Textauszug:
Der Newcomer, der selber nicht im Parlament sitzen will, wurde auf Anhieb zur stärksten Partei im Abgeordnetenhaus - das ist vorher noch niemandem gelungen, nicht einmal Silvio Berlusconi. Der clowneske Polit-Anarchist will definitiv mit keinem der großen Lager koalieren, er würde sonst seine Grundüberzeugung - Ablehnung des politischen Systems in Italien - verraten und seine Wähler vor den Kopf stoßen. Grillo hofft jetzt darauf, dass nach langen Verhandlungen und endlosem Taktieren keine stabile Koalition zustande kommt, das Land auch in Wochen nicht regierbar ist und Neuwahlen fällig werden. Beobachter sind sich einig, dass er dann weiter zulegen und endgültig als strahlender Sieger aus dem Votum hervorgehen würde.
Die Hoffnungen Grillos sind wahr geworden. Die Situation ist zumindest auf den ersten Blick verfahren, das Gespenst der Polit-Blockade geht um. Das politische Zentrum um "Sparmeister" Mario Monti, der große europäische Reform-Hoffnungsträger, ist eingebrochen und damit eindeutiger Verlierer der Wahl. Erfolgreicher Verlierer der Wahl ist der bereits totgeglaubte Silvio Berlusconi: Das Polit-Urgestein mit bizarr anmutenden Vorlieben für junge Damen sitzt wieder mit auf dem Tisch, er hat dem Linksbündnis unter Pier Luigi Bersani den Weg an die Macht verstellt. Die Mandatsmehrheit im Senat hat der Mitte-Rechts-Block aber zuletzt doch noch knapp verfehlt - damit wurde Berlusconi um einen wichtigen symbolischen Triumph gebracht. Er kann sich nicht mehr als Teil-Sieger präsentieren. Trotzdem ist Berlusconi - für viele längst der Alptraum schlechthin - wieder im Spiel. Seit zwei Jahrzehnten dominiert der Tycoon die politische Szene Italiens, jetzt bleibt er den Italienern als umstrittenster Nachkriegs-Politiker erhalten.
Angedacht - und verworfen

Bereits in der Wahlnacht war auch im linken Lager zaghaft über ein Bündnis mit den Rechten spekuliert worden, der Gedanke wurde aber schnell wieder verworfen. Am Montag hat Mitte-Links eine derartige Option definitiv ausgeschlossen. Berlusconi, dem die Justiz im Nacken sitzt und der verschiedene Verfahren am Hals hat, will eine solche Koalition, er umwirbt seine Gegner in der Hoffnung, dass sie an ihm nicht vorbeikommen: Angesichts der schwierigen Situation müssten nun beide Seiten "Opfer bringen", so der Cavaliere, er sei zum Deal bereit.
Rasche Neuwahlen wollen weder das Bersani-Lager noch Berlusconi, denn dann würde der Anti-Politiker Grillo als noch strahlenderer Sieger dastehen. Doch bei Kommentatoren und einigen Politikern wird ernsthaft über ein weiteres Votum nach erfolgter Wahlrechtsreform, die stabile Mehrheiten sicherstellen soll, nachgedacht. Freilich nur als allerletzter Ausweg.

Verfügbare Daten:
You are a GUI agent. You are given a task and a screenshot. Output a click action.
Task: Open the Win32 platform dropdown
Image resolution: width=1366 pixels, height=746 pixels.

Aufgabenziel: Stimmen diese Aussagen mit dem Textauszug überein? 1. Der Newcomer will selbst im Parlament sitzen. 2. Der Mitte-Rechts-Block hat die Mandatsmehrheit im Senat knapp verfehlt. 3. Mitte-Links hat am Montag ein Bündnis mit den Rechten ausgeschlossen. Beantworte jede Aussage mit Ja oder Nein und zitiere wortgetreu die Stelle, die den Ausschlag gibt.

Schriftliche Antwort:
1. Nein: „der selber nicht im Parlament sitzen will“
2. Ja: „Die Mandatsmehrheit im Senat hat der Mitte-Rechts-Block aber zuletzt doch noch knapp verfehlt“
3. Ja: „Am Montag hat Mitte-Links eine derartige Option definitiv ausgeschlossen.“